After a four-year process – including 78 redesigns overseen by Seastreak vice president of operations Jack Bevins, and director of vessel engineering Brian Achille – those organizations have crafted the highest passenger capacity K-class high-speed catamaran in the United States and one that promises to provide service from Monmouth County to Wall Street in less than 40 minutes.
“The popularity of our service has certainly grown over time and a big reason for that is because we don’t face a lot of the mass transit challenges that passengers have with the train and buses,” Chamberlain said. “As we’ve become more efficient and our vessels have become faster and more accommodating, our ridership has increased and we needed to provide a vessel like the Commodore.”
The smooth-running ferry is accented by multiple flatscreen televisions on the first and second decks that are viewable from any seat, Wi-Fi accessibility, high-tech HVAC systems that offer climate control for individual sectors of the ship and multiple dedicated charging stations for passengers’ cell phones and electronic devices.
“It definitely feels like a more luxurious ride than I’ve had before,” Jennifer Calabrese, 34, of Lincroft said. “The panoramic view from the second deck is incredible.

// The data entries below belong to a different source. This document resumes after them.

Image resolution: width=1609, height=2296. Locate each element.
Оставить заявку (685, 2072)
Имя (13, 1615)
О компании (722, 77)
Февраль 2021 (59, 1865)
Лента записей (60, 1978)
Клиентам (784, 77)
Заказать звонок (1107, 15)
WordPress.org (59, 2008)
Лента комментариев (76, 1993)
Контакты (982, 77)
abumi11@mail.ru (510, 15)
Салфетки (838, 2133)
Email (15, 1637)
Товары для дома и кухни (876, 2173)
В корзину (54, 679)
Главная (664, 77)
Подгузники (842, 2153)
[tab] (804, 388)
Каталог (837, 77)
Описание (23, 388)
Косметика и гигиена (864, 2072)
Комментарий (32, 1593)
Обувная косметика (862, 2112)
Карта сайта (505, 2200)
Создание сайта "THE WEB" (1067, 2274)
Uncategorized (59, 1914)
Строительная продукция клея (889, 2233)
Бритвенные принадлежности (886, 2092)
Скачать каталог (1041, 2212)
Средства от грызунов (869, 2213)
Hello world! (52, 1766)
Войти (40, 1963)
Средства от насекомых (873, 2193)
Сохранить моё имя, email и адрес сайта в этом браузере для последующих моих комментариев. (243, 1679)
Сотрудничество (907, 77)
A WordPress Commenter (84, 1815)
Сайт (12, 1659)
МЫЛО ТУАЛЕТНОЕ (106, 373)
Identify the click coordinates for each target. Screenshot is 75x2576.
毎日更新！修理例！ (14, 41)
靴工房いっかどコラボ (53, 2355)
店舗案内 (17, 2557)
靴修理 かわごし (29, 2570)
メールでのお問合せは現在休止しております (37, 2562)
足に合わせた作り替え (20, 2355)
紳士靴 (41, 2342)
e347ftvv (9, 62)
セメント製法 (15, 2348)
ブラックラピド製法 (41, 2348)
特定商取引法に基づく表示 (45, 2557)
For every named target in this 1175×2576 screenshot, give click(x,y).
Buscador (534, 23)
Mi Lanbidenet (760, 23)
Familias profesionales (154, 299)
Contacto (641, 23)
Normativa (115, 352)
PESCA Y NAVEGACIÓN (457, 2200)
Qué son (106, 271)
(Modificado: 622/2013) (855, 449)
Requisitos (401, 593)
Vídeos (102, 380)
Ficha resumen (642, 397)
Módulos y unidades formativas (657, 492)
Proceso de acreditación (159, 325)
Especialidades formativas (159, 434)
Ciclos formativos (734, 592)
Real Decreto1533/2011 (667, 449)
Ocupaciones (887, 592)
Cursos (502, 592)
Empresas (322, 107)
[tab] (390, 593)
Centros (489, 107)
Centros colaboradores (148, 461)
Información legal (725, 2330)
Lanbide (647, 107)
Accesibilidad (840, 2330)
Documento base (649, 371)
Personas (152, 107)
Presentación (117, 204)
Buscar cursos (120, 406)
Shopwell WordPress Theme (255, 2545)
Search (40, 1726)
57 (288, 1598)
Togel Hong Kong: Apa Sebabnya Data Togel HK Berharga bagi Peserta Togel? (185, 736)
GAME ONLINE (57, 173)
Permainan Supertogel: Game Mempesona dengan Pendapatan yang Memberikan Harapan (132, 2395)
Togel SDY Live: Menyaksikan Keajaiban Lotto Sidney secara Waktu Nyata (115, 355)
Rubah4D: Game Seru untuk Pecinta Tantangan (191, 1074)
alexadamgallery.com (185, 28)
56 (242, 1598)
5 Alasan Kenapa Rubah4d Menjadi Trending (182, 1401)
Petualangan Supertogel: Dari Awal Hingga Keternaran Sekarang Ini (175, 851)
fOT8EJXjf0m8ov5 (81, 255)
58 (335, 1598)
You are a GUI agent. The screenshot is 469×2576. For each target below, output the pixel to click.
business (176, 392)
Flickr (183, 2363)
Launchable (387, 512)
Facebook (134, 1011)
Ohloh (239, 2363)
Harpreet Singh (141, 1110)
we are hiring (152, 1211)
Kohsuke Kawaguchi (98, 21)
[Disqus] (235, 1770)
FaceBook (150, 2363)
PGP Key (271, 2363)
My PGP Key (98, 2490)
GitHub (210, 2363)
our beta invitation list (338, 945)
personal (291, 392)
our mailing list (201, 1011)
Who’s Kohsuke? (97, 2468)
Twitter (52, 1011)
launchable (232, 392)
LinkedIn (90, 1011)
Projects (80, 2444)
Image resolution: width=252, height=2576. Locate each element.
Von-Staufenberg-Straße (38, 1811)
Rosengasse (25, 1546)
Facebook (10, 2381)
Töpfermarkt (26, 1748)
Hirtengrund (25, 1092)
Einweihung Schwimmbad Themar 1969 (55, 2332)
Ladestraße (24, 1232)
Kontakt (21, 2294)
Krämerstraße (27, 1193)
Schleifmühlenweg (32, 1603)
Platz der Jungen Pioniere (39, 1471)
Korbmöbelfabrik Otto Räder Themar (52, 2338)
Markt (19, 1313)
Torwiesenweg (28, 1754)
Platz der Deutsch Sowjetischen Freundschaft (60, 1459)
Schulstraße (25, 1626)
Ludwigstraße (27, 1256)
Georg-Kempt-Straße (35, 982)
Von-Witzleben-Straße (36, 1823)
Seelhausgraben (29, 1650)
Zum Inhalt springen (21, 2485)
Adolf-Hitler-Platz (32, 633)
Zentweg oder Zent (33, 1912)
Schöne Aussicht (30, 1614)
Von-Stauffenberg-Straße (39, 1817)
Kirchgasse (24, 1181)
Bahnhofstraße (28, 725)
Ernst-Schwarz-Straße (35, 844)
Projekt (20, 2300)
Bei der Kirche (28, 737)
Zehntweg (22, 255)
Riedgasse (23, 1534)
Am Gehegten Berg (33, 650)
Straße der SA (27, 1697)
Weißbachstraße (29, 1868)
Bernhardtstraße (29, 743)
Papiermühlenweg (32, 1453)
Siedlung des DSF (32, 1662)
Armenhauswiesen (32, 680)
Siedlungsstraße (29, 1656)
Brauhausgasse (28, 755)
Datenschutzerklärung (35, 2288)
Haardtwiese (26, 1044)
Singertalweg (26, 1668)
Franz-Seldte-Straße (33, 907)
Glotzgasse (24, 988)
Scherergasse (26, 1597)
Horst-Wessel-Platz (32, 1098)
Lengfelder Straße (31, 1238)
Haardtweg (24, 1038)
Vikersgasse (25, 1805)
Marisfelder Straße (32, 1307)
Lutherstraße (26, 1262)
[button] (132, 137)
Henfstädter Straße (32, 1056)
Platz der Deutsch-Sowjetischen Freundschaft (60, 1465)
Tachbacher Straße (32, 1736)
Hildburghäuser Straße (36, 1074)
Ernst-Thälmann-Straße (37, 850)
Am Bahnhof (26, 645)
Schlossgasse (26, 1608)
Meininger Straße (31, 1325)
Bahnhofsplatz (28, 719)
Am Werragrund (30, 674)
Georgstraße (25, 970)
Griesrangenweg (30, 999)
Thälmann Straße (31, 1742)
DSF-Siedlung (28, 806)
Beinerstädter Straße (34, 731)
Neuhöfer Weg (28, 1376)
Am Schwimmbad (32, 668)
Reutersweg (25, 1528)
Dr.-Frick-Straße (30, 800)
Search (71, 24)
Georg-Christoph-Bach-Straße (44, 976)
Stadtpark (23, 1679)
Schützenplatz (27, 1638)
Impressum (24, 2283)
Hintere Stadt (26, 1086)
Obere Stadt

It really is a beautiful boat and a lot more comfortable. I think commuters are really going to love it.”
“The charging station is really exciting for me,” said Josh Stone, 26, of Holmdel, who rode aboard the Commodore Monday. “I woke up the other day and my phone batter y was close to dead. I was sure it wasn’t going to make the trip to the city and then I see the charging station. It was a lifesaver for sure.”
However, for Bevins, it’s the enhancements the passengers can’t see that are most integral to the operation.
“As much as we want our passengers to be comfortable while they enjoy a luxury ride into the city, their safety is at the top of our list of priorities,” said Bevins. “it’s the improvements they don’t see that will ensure it, like the FLIR system we’ve instituted.”
Forward Looking Infrared Radar (FLIR) is a cutting-edge navigational system that allows the vessel’s captain to read the heat signatures of nearby vessels or other obstructions in the path of the Commodore that would otherwise be undetectable at night or in inclement weather conditions.
If the FLIR system proves to be successful on the Commodore, Barker confirmed Seastreak will move to install it in the rest of their fleet.
On Wednesday, Seastreak held a ceremonial launch of the Commodore from its port in Highlands, providing friends, family and business partners a trip up Wall Street, down to East 35th St. and back to the Bayshore.
It was during this trip that Barker revealed the company is already planning to construct a second Commodore-class vessel and has already set a keel – the foundational bottom-most structure of a boat – to begin the building process.
“There were a multitude of changes made in the design of this boat before we ever started cutting metal,” Barker said. “But we knew what we wanted and we got a boat that, if we were to do it again, we wouldn’t make any changes. And now we have a great model to work off moving for ward.”
Carla Cefalo, the president of Highlands Business Partnership, Inc., sang the praises of Seastreak’s newest addition and applauded the organization for its positive presence in the community.
“When the Barker family came to Highlands to operate our ferry system, they reached out immediately and really wanted to be a community partner,” said Cefalo. “They’ve been tremendous sponsors of our programs and truly generous with their time and resources. The addition of this beautiful boat just raises the bar and I’m so happy it’s happening here in Highlands.”
Pricing for the ferry service will remain the same, according to Seastreak. A one way trip to New York City is $27, while a round trip is $46. The Commodore will likely be employed in the 6 and 8 a.m. routes leaving Highlands.